С правой стороны дороги надвинулась походная колонна конницы. Григорий
услышал издавна знакомый, согласный, ритмический перезвяк подогнанного
казачьего снаряжения, глухое и тоже согласное чмоканье по грязи множества
конских копыт. Прошло не меньше двух сотен, а топот все еще звучал; по
обочине дороги шел, вероятно, полк. И вдруг впереди, над притихшей степью,
как птицы взлетел мужественный грубоватый голос запевалы:

Ой, как на реке было, братцы, на Камышинке,
На славных степях, на саратовских...

И многие сотни голосов мощно подняли старинную казачью песню, и выше
всех всплеснулся изумительной силы и красоты тенор подголоска. Покрывая
стихающие басы, еще трепетал где-то в темноте звенящий, хватающий за
сердце тенор, а запевала уже выводил:

Там жили, проживали казаки - люди вольные,
Все донские, гребенские да яицкие...

Словно что-то оборвалось внутри Григория... Внезапно нахлынувшие
рыдания потрясли его тело, спазма перехватила горло. Глотая слезы, он
жадно ждал, когда запевала начнет, и беззвучно шептал вслед за ним
знакомые с отроческих лет слова:

Атаман у них - Ермак, сын Тимофеевич,
Есаул у них - Асташка, сын Лаврентьевич...

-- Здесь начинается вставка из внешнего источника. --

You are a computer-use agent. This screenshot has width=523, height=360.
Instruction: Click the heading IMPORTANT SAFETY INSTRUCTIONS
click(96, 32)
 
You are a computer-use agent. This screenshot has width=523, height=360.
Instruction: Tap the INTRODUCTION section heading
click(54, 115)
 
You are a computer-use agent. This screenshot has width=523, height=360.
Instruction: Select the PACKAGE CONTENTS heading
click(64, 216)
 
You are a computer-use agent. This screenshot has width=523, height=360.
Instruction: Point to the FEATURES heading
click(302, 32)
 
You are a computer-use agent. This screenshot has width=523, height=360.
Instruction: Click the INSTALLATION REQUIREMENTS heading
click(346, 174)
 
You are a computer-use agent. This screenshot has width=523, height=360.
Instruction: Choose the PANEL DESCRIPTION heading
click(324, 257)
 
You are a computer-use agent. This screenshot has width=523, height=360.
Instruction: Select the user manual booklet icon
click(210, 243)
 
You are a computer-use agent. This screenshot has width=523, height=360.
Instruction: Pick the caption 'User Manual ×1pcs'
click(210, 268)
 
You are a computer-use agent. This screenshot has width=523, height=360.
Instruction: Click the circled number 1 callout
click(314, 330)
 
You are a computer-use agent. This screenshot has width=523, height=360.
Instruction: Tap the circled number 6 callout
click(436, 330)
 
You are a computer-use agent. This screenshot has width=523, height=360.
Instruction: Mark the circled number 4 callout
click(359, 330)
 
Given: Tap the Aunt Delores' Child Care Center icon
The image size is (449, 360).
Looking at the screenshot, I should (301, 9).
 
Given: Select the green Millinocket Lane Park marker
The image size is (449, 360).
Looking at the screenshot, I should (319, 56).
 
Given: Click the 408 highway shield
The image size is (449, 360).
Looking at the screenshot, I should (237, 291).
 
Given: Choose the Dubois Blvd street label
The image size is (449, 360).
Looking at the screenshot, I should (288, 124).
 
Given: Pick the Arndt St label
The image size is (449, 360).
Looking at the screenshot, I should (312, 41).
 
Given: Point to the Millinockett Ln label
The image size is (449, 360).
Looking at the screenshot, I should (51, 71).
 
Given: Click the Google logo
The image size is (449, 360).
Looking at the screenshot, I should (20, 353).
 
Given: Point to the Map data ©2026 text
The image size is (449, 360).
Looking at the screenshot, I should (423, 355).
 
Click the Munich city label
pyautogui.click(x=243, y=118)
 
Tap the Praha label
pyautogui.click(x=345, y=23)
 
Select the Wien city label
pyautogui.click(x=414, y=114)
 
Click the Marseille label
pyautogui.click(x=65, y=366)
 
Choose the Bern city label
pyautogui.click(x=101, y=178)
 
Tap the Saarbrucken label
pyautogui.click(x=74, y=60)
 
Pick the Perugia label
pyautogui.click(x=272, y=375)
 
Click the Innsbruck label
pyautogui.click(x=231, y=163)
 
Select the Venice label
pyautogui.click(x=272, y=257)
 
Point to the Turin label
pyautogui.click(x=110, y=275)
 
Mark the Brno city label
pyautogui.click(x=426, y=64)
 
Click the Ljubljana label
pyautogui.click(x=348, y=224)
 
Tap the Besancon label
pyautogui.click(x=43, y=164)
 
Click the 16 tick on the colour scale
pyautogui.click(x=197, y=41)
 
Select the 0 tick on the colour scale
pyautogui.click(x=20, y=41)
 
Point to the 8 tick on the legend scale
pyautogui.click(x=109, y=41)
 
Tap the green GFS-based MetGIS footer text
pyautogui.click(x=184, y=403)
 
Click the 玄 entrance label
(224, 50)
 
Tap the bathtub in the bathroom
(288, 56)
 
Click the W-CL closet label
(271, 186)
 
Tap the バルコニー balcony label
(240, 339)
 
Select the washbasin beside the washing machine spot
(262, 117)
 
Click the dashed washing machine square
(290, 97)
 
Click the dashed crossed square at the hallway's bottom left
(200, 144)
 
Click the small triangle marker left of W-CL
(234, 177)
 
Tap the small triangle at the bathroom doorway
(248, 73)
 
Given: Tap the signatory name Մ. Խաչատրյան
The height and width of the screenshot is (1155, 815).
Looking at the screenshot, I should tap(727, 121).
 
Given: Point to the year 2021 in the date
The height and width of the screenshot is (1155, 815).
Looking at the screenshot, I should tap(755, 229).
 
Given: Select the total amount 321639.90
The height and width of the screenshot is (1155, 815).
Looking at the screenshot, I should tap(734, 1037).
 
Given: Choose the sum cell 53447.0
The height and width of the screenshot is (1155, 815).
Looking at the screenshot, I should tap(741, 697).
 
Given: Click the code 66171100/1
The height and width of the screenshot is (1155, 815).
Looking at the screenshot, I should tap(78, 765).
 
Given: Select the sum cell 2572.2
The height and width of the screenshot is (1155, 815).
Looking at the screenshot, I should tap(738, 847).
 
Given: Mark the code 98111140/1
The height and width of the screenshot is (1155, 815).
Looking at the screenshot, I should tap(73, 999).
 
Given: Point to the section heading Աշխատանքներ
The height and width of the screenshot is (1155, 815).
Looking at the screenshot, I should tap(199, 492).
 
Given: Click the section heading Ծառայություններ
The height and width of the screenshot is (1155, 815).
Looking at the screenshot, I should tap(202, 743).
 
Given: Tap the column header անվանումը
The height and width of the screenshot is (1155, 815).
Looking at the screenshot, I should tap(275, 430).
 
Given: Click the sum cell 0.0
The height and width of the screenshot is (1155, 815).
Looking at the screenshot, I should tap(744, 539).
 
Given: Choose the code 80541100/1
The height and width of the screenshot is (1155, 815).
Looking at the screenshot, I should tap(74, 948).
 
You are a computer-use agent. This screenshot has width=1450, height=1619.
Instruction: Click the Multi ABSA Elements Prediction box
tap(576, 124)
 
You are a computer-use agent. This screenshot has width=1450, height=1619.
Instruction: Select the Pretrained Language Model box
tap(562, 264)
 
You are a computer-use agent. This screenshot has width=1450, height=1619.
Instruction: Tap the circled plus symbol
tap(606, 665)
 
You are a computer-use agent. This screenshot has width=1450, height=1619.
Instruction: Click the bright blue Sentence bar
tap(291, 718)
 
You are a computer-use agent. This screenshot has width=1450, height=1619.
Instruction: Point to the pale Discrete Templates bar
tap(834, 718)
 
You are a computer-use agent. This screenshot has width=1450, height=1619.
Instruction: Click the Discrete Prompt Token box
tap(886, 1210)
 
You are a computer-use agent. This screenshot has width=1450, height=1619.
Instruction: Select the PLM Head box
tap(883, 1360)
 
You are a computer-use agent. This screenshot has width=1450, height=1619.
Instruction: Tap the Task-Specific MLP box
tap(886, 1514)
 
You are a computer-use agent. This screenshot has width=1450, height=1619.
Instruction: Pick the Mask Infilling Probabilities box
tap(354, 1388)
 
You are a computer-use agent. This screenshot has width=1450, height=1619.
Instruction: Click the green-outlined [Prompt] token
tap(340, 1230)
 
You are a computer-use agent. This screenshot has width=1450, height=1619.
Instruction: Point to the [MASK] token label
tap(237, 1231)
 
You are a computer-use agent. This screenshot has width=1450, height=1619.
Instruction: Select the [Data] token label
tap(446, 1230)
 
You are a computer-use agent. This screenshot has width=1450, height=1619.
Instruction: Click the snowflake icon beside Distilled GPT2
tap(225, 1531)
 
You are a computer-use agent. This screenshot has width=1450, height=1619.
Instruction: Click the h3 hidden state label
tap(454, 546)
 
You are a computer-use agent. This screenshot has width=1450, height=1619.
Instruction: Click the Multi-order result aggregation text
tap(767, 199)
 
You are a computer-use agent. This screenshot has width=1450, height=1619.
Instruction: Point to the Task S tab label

Как только зазвучала песня - разом смолкли голоса разговаривавших на
повозках казаков, утихли понукания, и тысячный обоз двигался в глубоком,
чутком молчании; лишь стук колес да чавканье месящих грязь конских копыт
слышались в те минуты, когда запевала, старательно выговаривая, выводил
начальные слова. Над черной степью жила и властвовала одна старая,
пережившая века песня. Она бесхитростными, простыми словами рассказывала о
вольных казачьих предках, некогда бесстрашно громивших царские рати;
ходивших по Дону и Волге на легких воровских стругах; грабивших орленые
царские корабли; "щупавших" купцов, бояр и воевод; покорявших далекую
Сибирь... И в угрюмом молчании слушали могучую песню потомки вольных
казаков, позорно отступавшие, разбитые в бесславной войне против русского
народа...
Полк прошел. Песенники, обогнав обоз, уехали далеко. Но еще долго в
очарованном молчании двигался обоз, и на повозках не слышалось ни говора,
ни окрика на уставших лошадей. А из темноты, издалека, плыла, ширилась
просторная, как Дон в половодье, песня:

Они думали все думушку единую:
Уж как лето проходит, лето теплое,
А зима застает, братцы, холодная.
Как и где-то нам, братцы, зимовать будет?